Like me after reading that, you may be asking yourself: who’s looking out for the 99 percent of Americans? Not the GOP, that’s for sure.

The GOP and Wall Street, Kissing In A Tree

Republicans in Congress are like puppets, except the scary part is their corporate buddies on Wall Street are pulling the strings – the same people the Occupy movement is protesting. They are lavishing campaign cash on them and padding their pockets to protect their special interest loopholes and corporate tax breaks.

Take Congressman Dave Camp for example. As a member of the supercommittee, Camp has raked in more than $475,000 in contributions since his appointment. But it’s not ordinary individuals cutting checks – it’s corporations. In the third quarter of this year, the healthcare industry has given Camp over $97,000, in addition to the $30,500 from insurance special interests. As if that wasn’t enough, Pfizer, Goldman Sachs, and Comcast all wrote Camp $5,000 checks days after his appointment.

When push comes to shove, whose interests do you think Congressman Camp will vote for? The 1 percent showering him in corporate cash or the 99 percent of Americans pinching every penny to make ends meet? I’m not much of a gambling man, but I know where I’d place my chips.

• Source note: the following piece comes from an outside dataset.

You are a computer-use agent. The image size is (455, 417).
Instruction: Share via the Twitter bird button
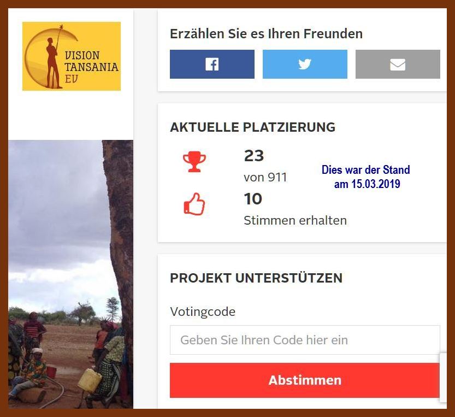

Americans are beyond frustrated with politicians who pander to Wall Street and big corporations while so many American families are struggling. The Occupy movement stands for the principle of our elected officials like Dave Camp representing all of us, not just the richest 1 percent.

First New York City, Now The World

Last week, my co-worker Dawn and I traveled to New York City to witness the Occupy Wall Street protests firsthand. If I had to sum up what we witnessed, there’s only one word that really describes my feelings.

Empowering.

What began as a small protest in New York City about Americans’ frustration with Wall Street is now spreading across the nation. Throughout Michigan in recent days, Occupy camps have sprung up in Grand Rapids, Kalamazoo, Flint, Detroit and Lansing. What I love about the Occupy movement is that it’s made up of Americans from all walks of life – men and women, young and old. Many have lost jobs, had their houses foreclosed on or lost their health insurance because they couldn’t afford it. If it didn’t happen to them personally, they certainly knew of a friend or family member facing hard times.

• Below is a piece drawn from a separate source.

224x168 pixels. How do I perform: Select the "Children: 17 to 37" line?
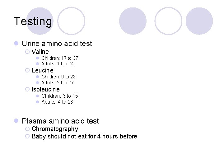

Meet Donna and Debra, from Madison, Wisc. They traveled to NYC not because of their own circumstances, but rather to stand in solidarity with those who were struggling. As Debra put it, “these are issues that affect everybody… we need to step up and express ourselves and lend ourselves to the movement here.”

The growing chorus of people in Zuccotti Park and across the nation, as Donna and Debra so eloquently said, have played by the rules, believing the mantra that capitalism would reward their hard work. Yet through no fault of their own, these hardworking Americans – and everyone they are representing who may not have a voice – are being punished by a system that rewards the top 1 percent and Wall Street with bailouts while Main Street continues to suffer.

If you haven’t already, I hope you join an Occupy movement in your area. Democracy is an amazing thing, and the Occupy Wall Street movement is certainly democracy in action. Republicans have been calling these protests un-American. The fact is that these protests are peaceful and made up of people who are speaking out for what they believe in. To my Republican friends – it doesn’t get more American than that.